4. THE APALLINGLY DISRESPECTIVE SPITTING IMAGE BOOK
100 pages / 1985 Faber and Raber / Various authors / ISBN 0-571-13670-2

image At least, we think there are 100 pages in this. The book is taken up almost entirely by spoof sections culled from other publications such as What Sausage Weekly, Police Information Gazette, The Daily Turd, Campain (not a typo,obv) and Which Home Personal Computer Micro Boring Dull Yawn Magazine, each page of which comes with contradictory page numbers. Hey, all part of the fun.

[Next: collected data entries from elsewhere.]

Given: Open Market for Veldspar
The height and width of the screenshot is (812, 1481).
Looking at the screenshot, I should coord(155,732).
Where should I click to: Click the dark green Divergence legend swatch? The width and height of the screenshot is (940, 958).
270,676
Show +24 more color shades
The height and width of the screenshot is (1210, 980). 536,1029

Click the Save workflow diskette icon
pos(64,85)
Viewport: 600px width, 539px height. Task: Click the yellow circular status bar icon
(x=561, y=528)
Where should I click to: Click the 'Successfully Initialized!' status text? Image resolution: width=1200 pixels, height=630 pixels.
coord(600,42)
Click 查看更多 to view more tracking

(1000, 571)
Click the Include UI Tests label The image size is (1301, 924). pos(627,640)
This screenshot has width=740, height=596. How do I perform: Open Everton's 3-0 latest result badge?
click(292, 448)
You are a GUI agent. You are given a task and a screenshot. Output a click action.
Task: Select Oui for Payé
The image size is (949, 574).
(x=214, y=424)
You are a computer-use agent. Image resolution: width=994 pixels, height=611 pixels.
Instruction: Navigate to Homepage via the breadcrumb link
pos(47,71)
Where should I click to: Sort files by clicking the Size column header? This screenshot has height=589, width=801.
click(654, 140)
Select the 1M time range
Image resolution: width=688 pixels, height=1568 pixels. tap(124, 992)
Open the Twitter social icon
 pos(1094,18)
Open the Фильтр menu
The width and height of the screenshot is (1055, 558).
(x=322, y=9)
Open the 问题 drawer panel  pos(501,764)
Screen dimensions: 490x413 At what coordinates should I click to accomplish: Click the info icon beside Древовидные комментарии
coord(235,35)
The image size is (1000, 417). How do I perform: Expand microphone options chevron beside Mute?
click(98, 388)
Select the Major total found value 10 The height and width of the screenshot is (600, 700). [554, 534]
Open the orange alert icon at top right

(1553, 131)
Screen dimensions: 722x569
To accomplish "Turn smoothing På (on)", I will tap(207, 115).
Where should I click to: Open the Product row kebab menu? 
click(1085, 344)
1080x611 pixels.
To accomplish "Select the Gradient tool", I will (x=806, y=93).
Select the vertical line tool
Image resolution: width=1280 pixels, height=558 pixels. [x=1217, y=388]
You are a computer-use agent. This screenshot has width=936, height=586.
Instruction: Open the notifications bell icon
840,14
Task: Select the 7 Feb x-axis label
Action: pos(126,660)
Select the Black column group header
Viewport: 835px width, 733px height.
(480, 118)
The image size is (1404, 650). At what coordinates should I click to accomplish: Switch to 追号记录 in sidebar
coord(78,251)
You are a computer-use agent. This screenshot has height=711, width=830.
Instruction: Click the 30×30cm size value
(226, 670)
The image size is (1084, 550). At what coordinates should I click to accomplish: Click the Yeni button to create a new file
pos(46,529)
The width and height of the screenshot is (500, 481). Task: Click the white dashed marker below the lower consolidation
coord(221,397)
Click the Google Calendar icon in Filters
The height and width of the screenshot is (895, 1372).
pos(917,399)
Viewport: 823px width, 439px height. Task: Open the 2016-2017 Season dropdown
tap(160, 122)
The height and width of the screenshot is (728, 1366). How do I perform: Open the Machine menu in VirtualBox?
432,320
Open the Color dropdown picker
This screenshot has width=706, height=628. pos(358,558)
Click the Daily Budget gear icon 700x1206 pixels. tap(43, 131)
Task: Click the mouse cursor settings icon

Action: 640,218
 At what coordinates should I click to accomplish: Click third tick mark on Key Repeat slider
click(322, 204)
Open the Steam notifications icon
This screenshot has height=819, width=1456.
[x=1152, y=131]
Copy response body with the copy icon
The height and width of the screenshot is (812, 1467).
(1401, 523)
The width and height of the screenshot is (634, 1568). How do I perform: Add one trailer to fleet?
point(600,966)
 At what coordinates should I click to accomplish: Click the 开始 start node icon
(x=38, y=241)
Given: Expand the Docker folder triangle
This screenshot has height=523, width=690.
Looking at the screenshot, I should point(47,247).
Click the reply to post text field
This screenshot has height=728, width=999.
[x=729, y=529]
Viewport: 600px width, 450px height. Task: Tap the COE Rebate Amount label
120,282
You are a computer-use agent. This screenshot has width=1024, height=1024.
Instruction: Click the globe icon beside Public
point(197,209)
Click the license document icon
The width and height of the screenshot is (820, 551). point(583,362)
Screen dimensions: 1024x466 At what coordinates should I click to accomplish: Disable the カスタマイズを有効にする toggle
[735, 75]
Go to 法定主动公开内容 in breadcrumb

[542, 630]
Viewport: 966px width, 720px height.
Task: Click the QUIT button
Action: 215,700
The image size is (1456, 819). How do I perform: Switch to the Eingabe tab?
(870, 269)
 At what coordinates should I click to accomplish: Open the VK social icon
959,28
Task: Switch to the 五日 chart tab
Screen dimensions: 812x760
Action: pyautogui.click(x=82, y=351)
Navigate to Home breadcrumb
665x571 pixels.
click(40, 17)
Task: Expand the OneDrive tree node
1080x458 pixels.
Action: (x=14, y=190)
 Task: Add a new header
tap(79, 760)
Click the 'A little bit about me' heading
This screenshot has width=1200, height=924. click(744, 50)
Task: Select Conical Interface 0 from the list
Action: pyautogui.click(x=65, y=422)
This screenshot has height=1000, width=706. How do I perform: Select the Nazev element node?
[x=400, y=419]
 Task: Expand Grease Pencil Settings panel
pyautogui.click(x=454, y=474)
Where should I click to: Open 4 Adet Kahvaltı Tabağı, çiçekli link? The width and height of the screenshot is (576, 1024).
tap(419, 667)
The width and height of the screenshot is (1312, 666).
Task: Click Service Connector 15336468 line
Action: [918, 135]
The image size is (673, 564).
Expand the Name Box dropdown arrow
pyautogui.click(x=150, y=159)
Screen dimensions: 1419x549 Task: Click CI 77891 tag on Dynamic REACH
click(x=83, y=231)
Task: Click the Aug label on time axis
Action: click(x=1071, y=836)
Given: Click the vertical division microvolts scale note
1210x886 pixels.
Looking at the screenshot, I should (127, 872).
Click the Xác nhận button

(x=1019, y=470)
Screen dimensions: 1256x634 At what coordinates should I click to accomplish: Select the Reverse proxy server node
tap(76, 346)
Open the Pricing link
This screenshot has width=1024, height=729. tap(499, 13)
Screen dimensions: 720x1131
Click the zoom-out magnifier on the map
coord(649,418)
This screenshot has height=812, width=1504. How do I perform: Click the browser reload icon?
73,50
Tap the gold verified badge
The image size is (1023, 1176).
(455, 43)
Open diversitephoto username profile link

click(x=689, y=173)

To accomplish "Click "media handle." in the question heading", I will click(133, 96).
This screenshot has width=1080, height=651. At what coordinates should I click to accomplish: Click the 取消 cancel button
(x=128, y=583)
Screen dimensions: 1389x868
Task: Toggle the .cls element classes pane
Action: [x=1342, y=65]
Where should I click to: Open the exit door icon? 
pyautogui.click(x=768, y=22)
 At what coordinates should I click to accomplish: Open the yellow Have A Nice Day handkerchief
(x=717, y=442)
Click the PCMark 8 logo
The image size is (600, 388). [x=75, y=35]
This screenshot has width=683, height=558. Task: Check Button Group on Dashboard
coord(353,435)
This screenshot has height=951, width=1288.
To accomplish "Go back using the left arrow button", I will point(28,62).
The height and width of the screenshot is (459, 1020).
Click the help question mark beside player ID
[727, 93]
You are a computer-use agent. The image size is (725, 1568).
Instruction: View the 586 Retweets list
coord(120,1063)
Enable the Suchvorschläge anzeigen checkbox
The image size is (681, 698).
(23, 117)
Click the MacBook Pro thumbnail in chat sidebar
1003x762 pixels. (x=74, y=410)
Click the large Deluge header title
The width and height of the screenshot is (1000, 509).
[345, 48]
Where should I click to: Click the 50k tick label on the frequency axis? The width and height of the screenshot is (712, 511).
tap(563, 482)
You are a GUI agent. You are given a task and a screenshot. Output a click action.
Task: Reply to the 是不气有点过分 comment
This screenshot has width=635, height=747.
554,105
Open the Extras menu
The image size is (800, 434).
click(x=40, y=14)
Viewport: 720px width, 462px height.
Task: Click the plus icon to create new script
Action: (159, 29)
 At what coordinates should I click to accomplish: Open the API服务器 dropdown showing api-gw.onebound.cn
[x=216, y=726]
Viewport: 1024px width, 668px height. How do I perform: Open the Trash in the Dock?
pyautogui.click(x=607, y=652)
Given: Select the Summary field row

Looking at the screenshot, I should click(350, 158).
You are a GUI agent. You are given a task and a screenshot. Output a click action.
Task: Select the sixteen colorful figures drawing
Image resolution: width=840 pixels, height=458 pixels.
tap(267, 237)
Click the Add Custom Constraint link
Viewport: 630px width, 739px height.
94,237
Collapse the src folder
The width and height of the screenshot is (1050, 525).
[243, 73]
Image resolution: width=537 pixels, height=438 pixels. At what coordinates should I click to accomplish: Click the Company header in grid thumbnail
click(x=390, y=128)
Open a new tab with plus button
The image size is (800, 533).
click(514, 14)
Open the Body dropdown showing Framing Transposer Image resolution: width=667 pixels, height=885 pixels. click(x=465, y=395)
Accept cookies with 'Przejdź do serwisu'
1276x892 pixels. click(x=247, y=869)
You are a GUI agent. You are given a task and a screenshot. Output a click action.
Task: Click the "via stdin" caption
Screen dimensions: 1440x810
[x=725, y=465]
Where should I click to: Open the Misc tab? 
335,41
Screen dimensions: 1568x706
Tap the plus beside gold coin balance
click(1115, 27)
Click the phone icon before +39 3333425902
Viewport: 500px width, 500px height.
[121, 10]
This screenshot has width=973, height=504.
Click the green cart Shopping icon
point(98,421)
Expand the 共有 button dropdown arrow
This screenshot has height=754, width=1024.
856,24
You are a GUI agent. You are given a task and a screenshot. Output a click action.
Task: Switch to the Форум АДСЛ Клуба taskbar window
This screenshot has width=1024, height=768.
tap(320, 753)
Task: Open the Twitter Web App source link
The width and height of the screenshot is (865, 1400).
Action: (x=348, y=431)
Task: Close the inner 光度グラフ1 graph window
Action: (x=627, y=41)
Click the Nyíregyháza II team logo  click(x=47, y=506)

This offering has much more to do with the show itself, with most pages containing those lovable latex rogues, including many shots of specially created models – some made especially for the book, others made for other publications years earlier. Again, many of the better Spitting Image writers worked on the book, including Fluck, Law, John Lloyd, Rob Grant, Doug Naylor, Ian Hislop, Nick Newman, Geoff Atkinson, Docherty/Hunter and (it says here) Lord Lucan. The contents are as acerbic as you’d expect given the people involved, but we especially like the way the layouts of each section are laid out accurately. While sadly different types of paper stock weren’t used (unlike in, say, The Rutland Naughty Weekend Book or The Goodies Disaster Movie), you can tell at a glance which pages are meant to represent The Face, The Sunday Times Magazine or the Yellow Pages. Clue for the last one: the page is yellow. Here are some scans. See if you can guess which ones we’ve included because the page had already become detached from the rest of the book, so we’ve done both sides of it.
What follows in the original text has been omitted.